Much has been said about the comparable merits of the Nomad fitted with Litton radar and the Shrike Commander fitted with SLAR. The Shrike fitted with SLAR costs approximately two-thirds of the cost of the Litton-fitted Nomad. The SLAR was assessed as an effective radar surveillance tool on the basis of published information on its years of use in other countries fitted to small commercial aircraft including Shrike Commanders. The combination of Shrike with its forward -looking weather radar and ground mapping mode together with SLAR was judged to be effective and less costly for Great Barrier Reef operations than the Litton- fitted Nomad Searchmaster. The SLAR fitted to the Shrike is being evaluated over the next six months. This method follows that which was employed in evaluating the Litton radar when the Nomads fitted with it were first brought into operation.

The costs of the two systems vary considerably. The annual cost for the Litton- fitted Nomad Searchmaster, based on charter rates for the operation during 1983- 84, is $1,339,500. The Shrike Commander with SLAR has an estimated annual cost of $750,000.

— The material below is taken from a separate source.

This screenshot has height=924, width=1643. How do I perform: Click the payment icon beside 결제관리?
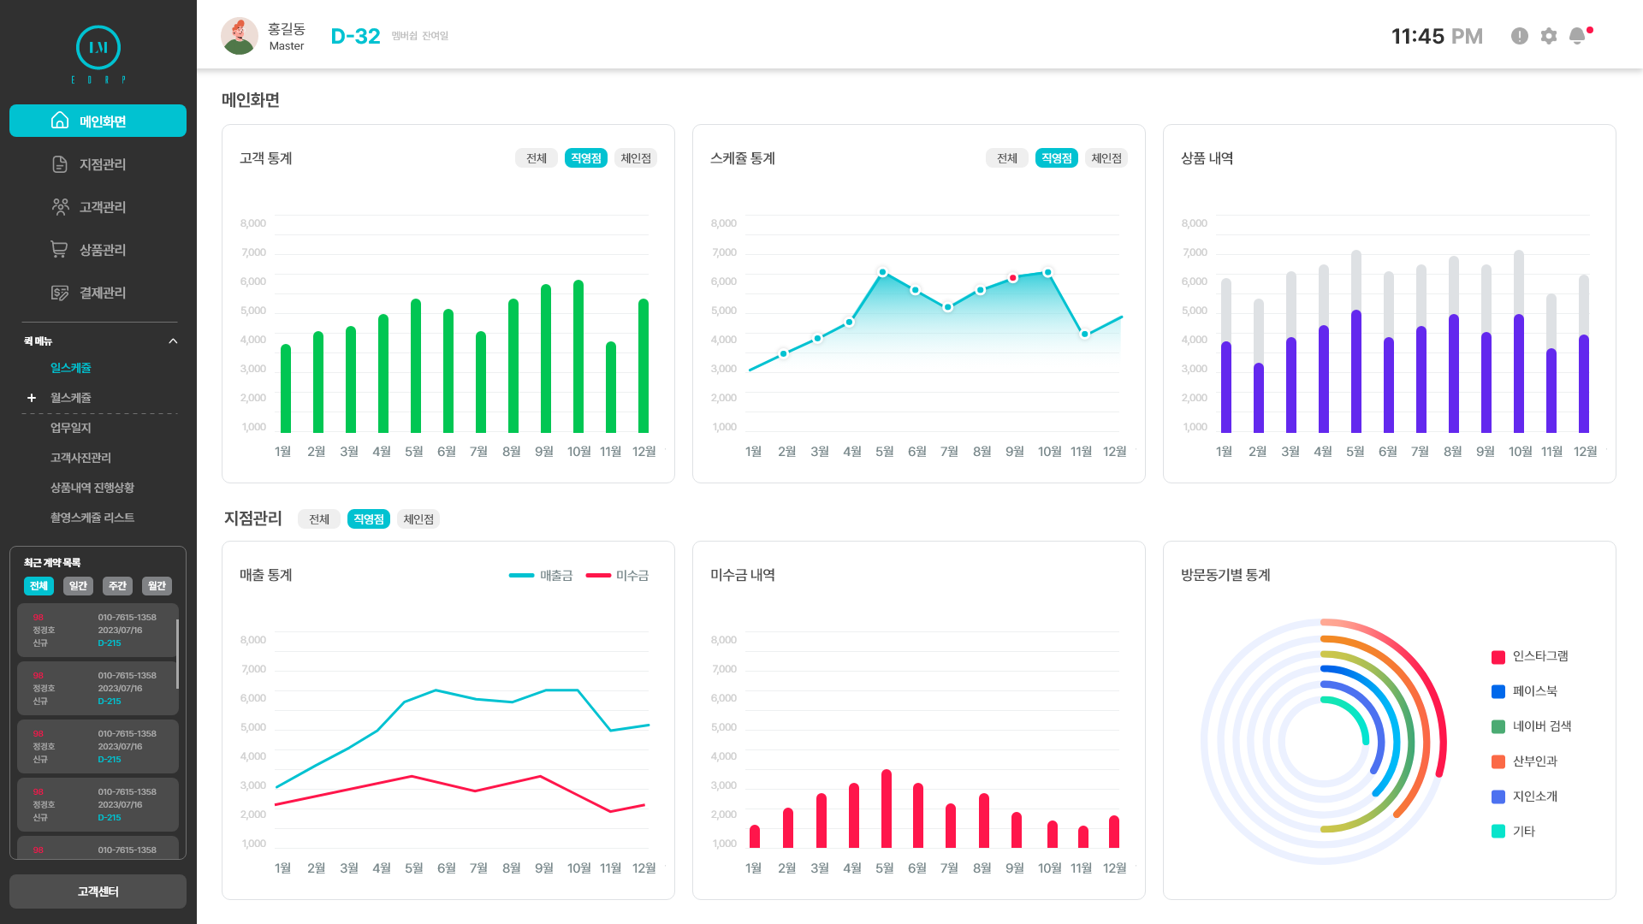pos(60,293)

Contract charges are divided into two parts: Standing charges relating to the provision of aircraft and hourly flying charges related to their operation. Charges include components covering capital cost of equipment of about $500,000 for Litton and a maintenance charge for it of about $100,000 per annum. The SLAR has been fitted to a Shrike Commander under a leasing arrangement between Ericsson, the manufacturer, and Skywest. The annual leasing charge for the equipment including maintenance is about $96,000. Had the SLAR been purchased the capital cost would have been $200,000 with an estimated maintenance charge running at about one-fifth of the maintenance charge for the Litton. I am happy to make that statement, the text of which I have only one copy of, available to the two honourable senators with an interest in this matter. Hopefully that will answer such outstanding questions as it is possible for the Department to answer at this stage.